Colin Bennett logo white

Blog Post:

Address to 44th Global Privacy Assembly, Istanbul: No, it is not a “matter of balance”

October 26th, 2022

I first attended an international meeting of the world’s privacy and data protection commissioners in 1987 in Quebec city – 35 years ago.   I was a student, and the hosts gratefully allowed me, and a few other observers, to watch the one-day public session of what was then a very small gathering of no more than a dozen data protection authorities.

The keynote was given by my friend and mentor, David Flaherty, who as you know has just sadly passed away.   David had just completed his important book, Protecting Privacy in Surveillance Societies.   And he decided to give a keynote that was unequivocally critical of the collected data protection and privacy officials around the table.  He succeeded in irritating almost everyone in the room.  The data protection authorities were “legitimating” surveillance, he argued.  Through their laws and decisions they were allowing surveillance societies to develop.  They were concentrating too much on resolving individual complaints, and were blind to bigger societal transformations.

So in the spirit of my dear late friend, I also intend to be deliberately provocative, safe in the knowledge that nobody is going to accost me during the Turkish coffee break.

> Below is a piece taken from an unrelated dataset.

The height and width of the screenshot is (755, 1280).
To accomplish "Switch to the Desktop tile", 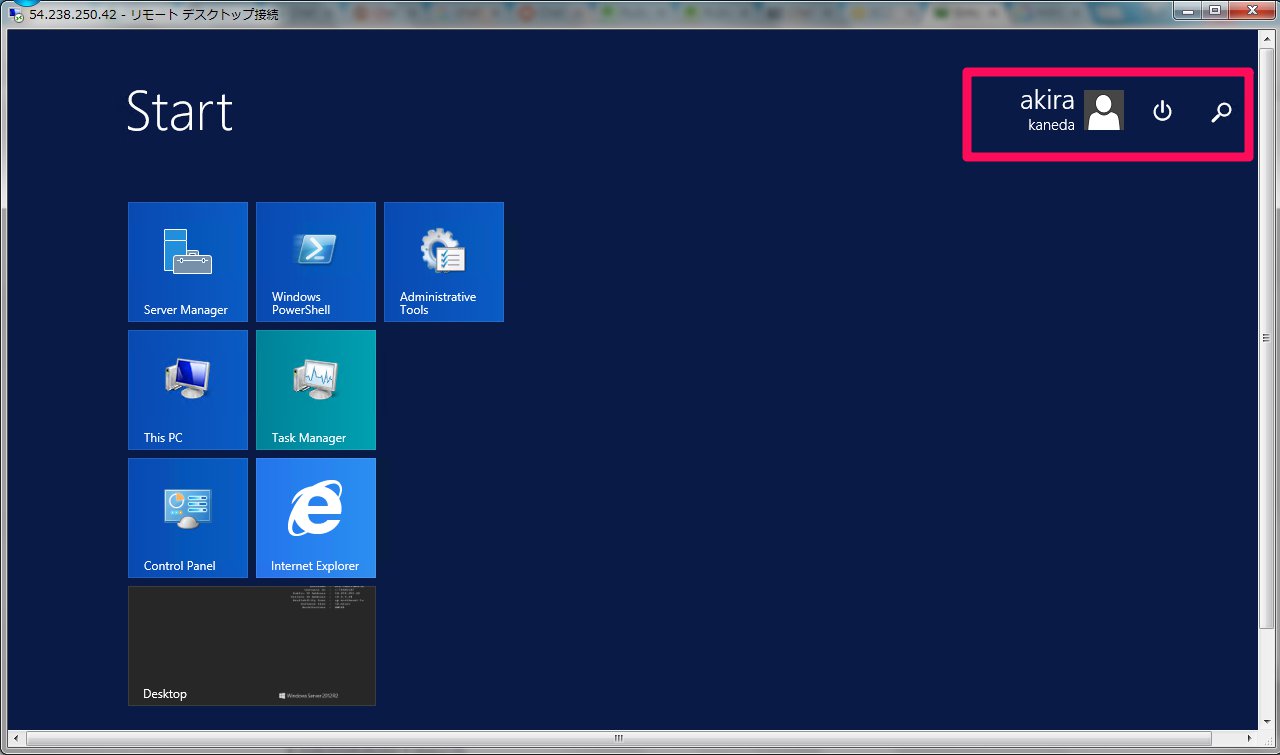I will click(252, 646).
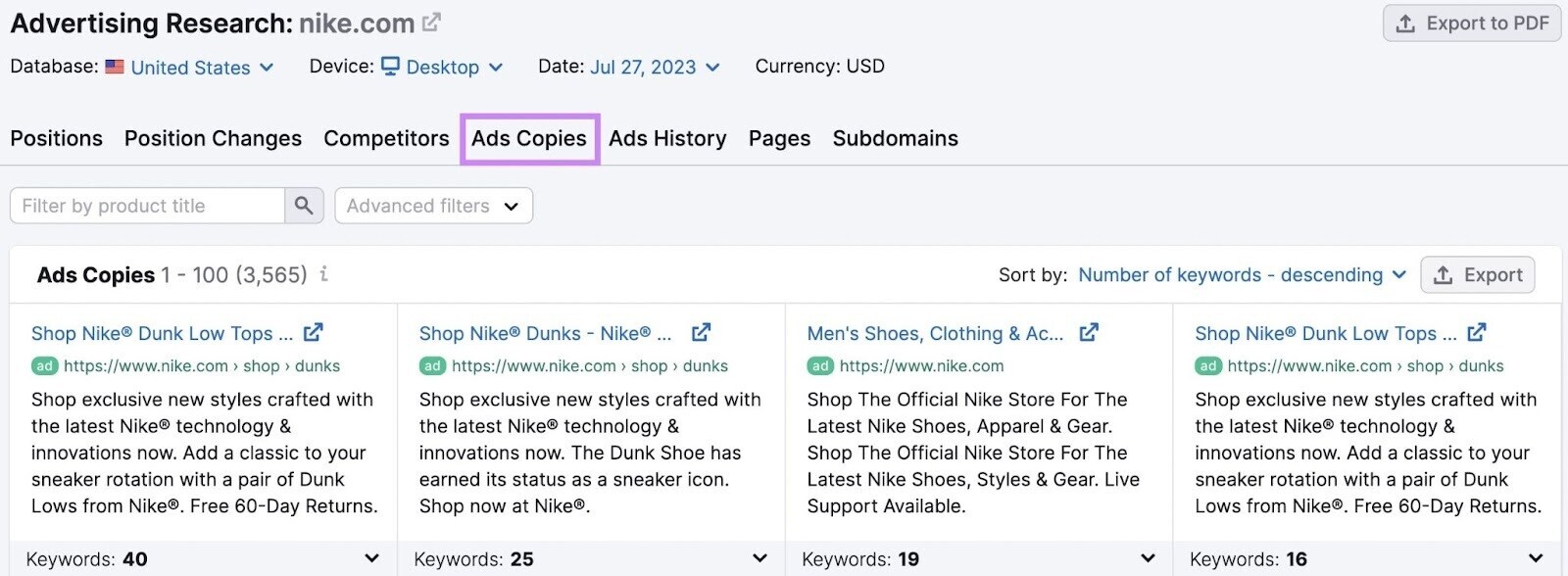Click the search magnifier icon beside filter field
The image size is (1568, 576).
pyautogui.click(x=304, y=206)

According to Graham Greenleaf, there are now over 140 countries with data protection or privacy statutes.   We now have privacy management programs, privacy impact assessments, privacy enhancing technologies, privacy officers and their associations and so on.   There is a lot of activity.  There is a lot of policy.   Privacy has become big business.  And yet, we undoubtedly also have more surveillance.    We have far more policy, law, engagement and education, but we also have an unprecedented level of monitoring of our citizens that at any time in history.

Why?

Some would say that, of course, it would be a lot worse but for the important work of this community.   And there is much truth to that.   You and the laws you administer do constrain, and they do check the obvious appetite of some businesses and governments for more and more data.

But the root of the problem is that mass surveillance is not the side-effect of personal data processing, it is the essential reason.   Contemporary data protection and privacy principles need to now address the reality that dominant data-driven enterprises have shifted away from a service-oriented business model towards one that relies on monetizing personal information through the surveillance and manipulation of individuals and groups, thus exacerbating the power asymmetries between these organizations and individuals.

As stated by Privacy International:

“Mass surveillance enables significant power imbalances and hinders people’s autonomy and dignity. It creates an environment of suspicion and threat, which can cause people who are not engaged in any wrongdoing to change their behaviour, including the way they act, speak and communicate…..in doing so, it inhibits the legitimate exercise of our rights. It endangers society’s ability to experiment and evolve.”

Thus, with all respect to our Turkish hosts, this is not a “matter of balance” as the central theme of this conference is defined, it is a question of power and control.   “Balance” is the problem.   For 40 years, governments and DPAs have been “balancing” privacy rights with the inexorable appetite of organizations for personal data.  And privacy has generally lost.   As soon as the question and the problem are framed as a question of “balance,” the game is up.   Surveillance will continue largely unregulated, and individuals will continue to be appeased with soothing and melifluous guarantees that “your privacy is important to us”   — a phrase that is so appealing precisely because “privacy” is so nebulous and malleable.

Think back to 1987.   If the participants at that meeting had been told that companies were going to monitor not only what people were buying (which of course they were doing) but what they were thinking of buying, or even predicted to be thinking of buying, or feeling like buying, there would have been outrage.   Just suppose that companies were actively following people around shopping malls and recording not only what they purchased, but what they were looking at in the shop windows, it would widely have been regarded as unequivocally wrong – as a “no go zone” in contemporary parlance.  And  nobody would have contended that there was a need to “balance” the legitimate needs of the organization with those of the individual.

And yet that is exaclty what is happening on the internet today, largely in secrecy and involving a complex and obscure network of actors and technologies that no one regulator, let alone academic, can completely understand.  And yet we still talk about the need to balance the needs of the organizations and platforms within the complex internet advertising “ecosystem” with the privacy rights of individuals.

Tragically, mass surveillance on the web is premised on the assumption that most regulators lack the resources and the ability really to do much about it – just ask the Office of the Privacy Commissioner of Canada and its struggles with Facebook.

It is  premised on the assumption that “consent” is not a constraint on corporate behavior — but a license.

And it is based on the fiction that “your privacy is important to us.”

Thus, what are the key privacy risks?  I have come to the conclusion that that is  not the main question any more.   The question is about power and about democratic control – but  perhaps it always has been.

And I think my late friend and colleague, David Flaherty would have agreed.